Пустыня лечит. И в первую очередь очищает от надежд, которые, как я уже понял, оставляют в душе огромные пустоты. Что-то такое об отсутствии надежд говорил Камю. Но я не мог вспомнить, что именно.

Море сверкало, отбрасывая трепетные блики на скалистые берега дальних островков. Облака, быстро увлекаемые ветром к горизонту, образовывали сияющие диковинные массы.

Цыганка как-то нагадала мне, что первую половину жизни я буду бороться с комплексами, а вторую половину – с последствиями своей победы над ними. Комплексы я одолел. Осталось лишь подождать продолжения сериала.

Я лег на спину и заложил руки за голову. Как там, у Артюра Рембо? Что-то о море и поэзии. Ах да, вспомнил: «Он был омыт поэзией морей». В точку!

Как говорят на Востоке, факт бытия становится постоянным источником радости, а радость – ничем не нарушаемым покоем. Мир реален только тогда, когда ни ему, ни мне ничего не надо.

 Я закрыл глаза и поддался ласковому обаянию покоя. Время бесшумно скользило мимо меня. За спиной три тысячи лет. Впереди вечность. Из сонных глубин пришла блаженная спутанность мысли и светлая, тихая радость.

Все хорошо, все очень хорошо.

Мне приснилось последнее школьное лето. Мы с друзьями лениво валяемся на песке рядом с включенным транзистором и ящиком пива, наблюдая за женщинами, которые загорали голышом. Казалось, все это может продолжаться бесконечно.

Но пора было просыпаться. Я услышал истошный крик чаек и хлопанье крыльев. Они приземлялись на воду рядом со мной и вперевалочку подходили ко мне без страха, элегантно, как официанты, предлагающие карту вин.

Помотав головой, я сел и стер ладонью слюну со щеки. Мой сон разума больше не рождал чудовищ. И это главное.

У моей машины стояли двое: бедуин в широченной рубахе с калашниковым в руках и офицер регулярной армии Севера в полной выкладке. Мою сонливость как рукой сняло.

Я стряхнул с одежды песок и направился к своей машине.

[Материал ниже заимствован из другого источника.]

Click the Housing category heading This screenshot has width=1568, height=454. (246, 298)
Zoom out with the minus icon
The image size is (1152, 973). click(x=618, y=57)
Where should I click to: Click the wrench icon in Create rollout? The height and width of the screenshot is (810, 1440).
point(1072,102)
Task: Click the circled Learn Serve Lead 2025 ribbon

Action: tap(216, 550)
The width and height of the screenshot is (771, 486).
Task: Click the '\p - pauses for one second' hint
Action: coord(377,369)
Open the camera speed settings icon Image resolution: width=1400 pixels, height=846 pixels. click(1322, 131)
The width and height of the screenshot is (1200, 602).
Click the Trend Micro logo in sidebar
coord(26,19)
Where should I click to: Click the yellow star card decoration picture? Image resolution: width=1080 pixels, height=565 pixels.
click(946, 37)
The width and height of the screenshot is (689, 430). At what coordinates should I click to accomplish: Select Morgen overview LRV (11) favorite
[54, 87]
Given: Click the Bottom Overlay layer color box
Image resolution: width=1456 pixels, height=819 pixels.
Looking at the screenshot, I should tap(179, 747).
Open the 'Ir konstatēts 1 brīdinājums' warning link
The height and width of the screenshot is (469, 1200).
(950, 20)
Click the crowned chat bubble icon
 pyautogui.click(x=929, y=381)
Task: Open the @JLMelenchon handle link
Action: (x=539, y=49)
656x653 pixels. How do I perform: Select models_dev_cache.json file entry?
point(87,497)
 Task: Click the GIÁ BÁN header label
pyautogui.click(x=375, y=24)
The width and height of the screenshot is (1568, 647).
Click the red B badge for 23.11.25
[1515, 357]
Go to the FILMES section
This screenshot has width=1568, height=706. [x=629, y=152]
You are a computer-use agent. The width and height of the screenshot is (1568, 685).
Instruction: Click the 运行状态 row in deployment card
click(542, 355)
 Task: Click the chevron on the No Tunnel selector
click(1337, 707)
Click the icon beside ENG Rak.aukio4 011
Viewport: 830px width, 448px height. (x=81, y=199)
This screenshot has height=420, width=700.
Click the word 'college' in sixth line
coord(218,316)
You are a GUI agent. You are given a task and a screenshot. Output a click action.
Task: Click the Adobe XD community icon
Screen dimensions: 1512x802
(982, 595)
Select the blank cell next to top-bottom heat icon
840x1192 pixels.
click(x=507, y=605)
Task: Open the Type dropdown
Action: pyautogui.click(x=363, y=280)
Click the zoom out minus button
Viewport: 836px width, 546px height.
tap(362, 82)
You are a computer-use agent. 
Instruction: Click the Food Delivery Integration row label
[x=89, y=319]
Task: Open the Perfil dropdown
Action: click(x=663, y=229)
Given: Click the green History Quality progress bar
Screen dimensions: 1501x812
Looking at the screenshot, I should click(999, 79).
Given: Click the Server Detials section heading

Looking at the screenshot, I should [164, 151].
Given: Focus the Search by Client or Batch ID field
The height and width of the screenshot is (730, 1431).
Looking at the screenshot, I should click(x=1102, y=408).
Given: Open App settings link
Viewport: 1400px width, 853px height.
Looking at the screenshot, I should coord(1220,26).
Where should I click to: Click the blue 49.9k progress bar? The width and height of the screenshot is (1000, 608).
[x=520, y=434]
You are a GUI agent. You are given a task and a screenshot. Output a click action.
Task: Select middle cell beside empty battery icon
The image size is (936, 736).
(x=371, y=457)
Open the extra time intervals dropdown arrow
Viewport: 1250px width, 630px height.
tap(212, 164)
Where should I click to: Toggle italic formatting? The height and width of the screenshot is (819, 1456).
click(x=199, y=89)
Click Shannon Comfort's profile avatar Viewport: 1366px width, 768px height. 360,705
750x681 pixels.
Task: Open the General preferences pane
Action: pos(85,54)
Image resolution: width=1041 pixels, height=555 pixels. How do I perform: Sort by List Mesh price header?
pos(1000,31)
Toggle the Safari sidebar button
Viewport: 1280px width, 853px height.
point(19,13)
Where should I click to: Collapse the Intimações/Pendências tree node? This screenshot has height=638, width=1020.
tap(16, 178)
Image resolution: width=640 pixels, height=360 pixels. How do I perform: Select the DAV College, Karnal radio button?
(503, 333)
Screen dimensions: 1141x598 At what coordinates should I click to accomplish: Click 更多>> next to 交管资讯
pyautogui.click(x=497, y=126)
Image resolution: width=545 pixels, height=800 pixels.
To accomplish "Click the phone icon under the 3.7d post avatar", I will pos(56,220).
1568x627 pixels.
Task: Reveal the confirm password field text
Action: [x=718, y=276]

«Селям алейкум![13] Белад-эр-Рум?»[14] Я кивнул. «Инглис, немей?» Я отрицательно махнул головой: «Нет, русский», – и протянул разрешение на проезд. Они долго разглядывали документ, недоверчиво качая головой. «Машалла!»[15] Я закрепил произведенное впечатление арабской мудростью: «Пустыня принадлежит всем». Офицер улыбнулся. «Надеюсь, вы не будете больше помогать этим проходимцам с Юга». Я улыбнулся ему в ответ: «Нет. Нас больше не интересуют чужие дела». Бедуин посмотрел на небо, где медленно парила огромная птица: «Эль-бюдж[16]. Летит на Юг. Скоро начнется война». Офицер протянул мне документы. «Мархаба!»[17] И они пошли дальше по дороге.

Через десять километров дорога резко уходила влево, к Таизу. В просветах холмов в последний раз мелькнули воды Красного моря. Дальше к югу простиралась безжизненная пустыня Южной Тихамы. Мне туда не надо.

Следующий поворот изогнулся вправо, слева остались облезлого вида холмы. Впереди – древний город Забид, в котором Пазолини снимал «Тысячу и одну ночь».

Это был странный город. Если бы не автомашины, проходящие через город по дороге из Ходейды в Таиз и обратно, можно было бы подумать, что это мираж.

Был полдень. Солнце жгло немилосердно, и улицы почти опустели. Двери лавок были заперты, и возле них, в тени, там и сям спали люди в грязной рваной одежде. На их лицах застыла блаженная улыбка. «Счастливым арабам» должны сниться счастливые сны.

Живым был только идущий по кругу верблюд, который выжимал из каких-то семян масло.

Я медленно проехал по вымощенной камнем главной улице, стараясь никого не разбудить. Порыв ветра поднял тучу пыли, ударил по стеклу и поволок по камням обрывки пластиковых пакетов.